==== Document segment

Housing settings don’t always provide the choice and availability for people who use care and support services, a report looking into the needs of older people has found.
Future Options for Housing and Care, by the Commission on the Role of Housing in the Future of Care and Support, focuses on care homes, retirement communities, retirement housing, supported living and Shared Lives.
The report argues that if we are to successfully improve people’s quality of life in later life, the government must commit to finding ways to improve the quality and quantity of housing that facilitates care and support.
It provides an overview of the key issues facing the sector and outlines a vision for the future and some preliminary ideas which the commission believes merit further exploration.
The commission’s chair, Paul Burstow, who also chairs Social Care Institute for Excellence said:
‘The government’s health and care white paper has a large housing shaped hole at its heart.
‘The white paper is all about integrating health and care, getting the right housing options can pay big dividends for people in later life when they have care and support needs.
‘Now is the time for a national strategy that invests in dramatically increasing the number and choice of places to live that provide access to personalised care.
‘Above all, we need a change in mindsets so that housing, care and support go hand-in-hand and are sustainable.’
The increasing demand for housing that facilitates care and support means that the need for change is now critical.
The commission has identified a number of features that it says need to be addressed in the future:
The commission says that, in order to deliver this vision, there must be a dramatic increase in the supply of housing that facilitates care and support.

========
==== Data listing

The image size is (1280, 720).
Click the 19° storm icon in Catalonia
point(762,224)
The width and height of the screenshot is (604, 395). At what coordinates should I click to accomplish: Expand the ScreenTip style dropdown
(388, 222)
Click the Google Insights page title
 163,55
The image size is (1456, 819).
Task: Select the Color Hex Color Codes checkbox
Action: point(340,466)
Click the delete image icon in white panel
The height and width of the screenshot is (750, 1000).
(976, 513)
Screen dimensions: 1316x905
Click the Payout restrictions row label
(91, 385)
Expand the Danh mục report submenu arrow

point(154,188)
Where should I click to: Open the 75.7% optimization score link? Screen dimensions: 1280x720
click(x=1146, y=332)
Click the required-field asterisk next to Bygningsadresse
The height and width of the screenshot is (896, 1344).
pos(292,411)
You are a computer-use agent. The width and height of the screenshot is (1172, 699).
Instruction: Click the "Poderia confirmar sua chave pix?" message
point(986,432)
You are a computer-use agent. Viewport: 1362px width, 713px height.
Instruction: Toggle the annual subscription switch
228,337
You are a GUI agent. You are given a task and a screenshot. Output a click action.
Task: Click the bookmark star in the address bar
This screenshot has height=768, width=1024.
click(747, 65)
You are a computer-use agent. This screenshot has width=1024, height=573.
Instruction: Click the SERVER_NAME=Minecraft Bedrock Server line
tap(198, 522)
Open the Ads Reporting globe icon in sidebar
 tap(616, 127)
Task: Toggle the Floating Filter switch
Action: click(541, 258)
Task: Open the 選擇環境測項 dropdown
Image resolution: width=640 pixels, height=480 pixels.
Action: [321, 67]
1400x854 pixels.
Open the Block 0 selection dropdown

========

** Exercise instructions **
1 - In the housing and care article, who chairs the commission?
2 - Write a continuation of the housing and care article, starting after its last sentence.
These entries come from a separate source.

** Answers for the tasks **
1 - Paul Burstow, who also chairs the Social Care Institute for Excellence.

2 -
Every area should have a full spectrum of housing options including supported living and Shared Lives schemes, retirement communities, retirement housing, and care homes available to meet the needs of a growing number of older people, including those who are living alone.
Susan Kay, executive director and CEO of the Dunhill Medical Trust, said:
‘The provision of a range of choice of suitable housing within age-friendly communities means we can all look forward to a healthier later life.
‘But it’s clear that this choice is not available consistently up and down the country. This report represents the Commission’s initial findings. and calls for substantial change both nationally and locally if people are to be able to access the choice of housing they deserve.
‘There is strong evidence of the links between suitable housing and health outcomes in later life so joined-up thinking across the health, social care and housing budgeting and planning is long overdue.
‘Using co-production, local leadership and deep local knowledge of the needs of communities can make sure that housing facilitates good care and support for the years to come.’
The Ministry of Housing, Communities and Local Government has been contacted for comment.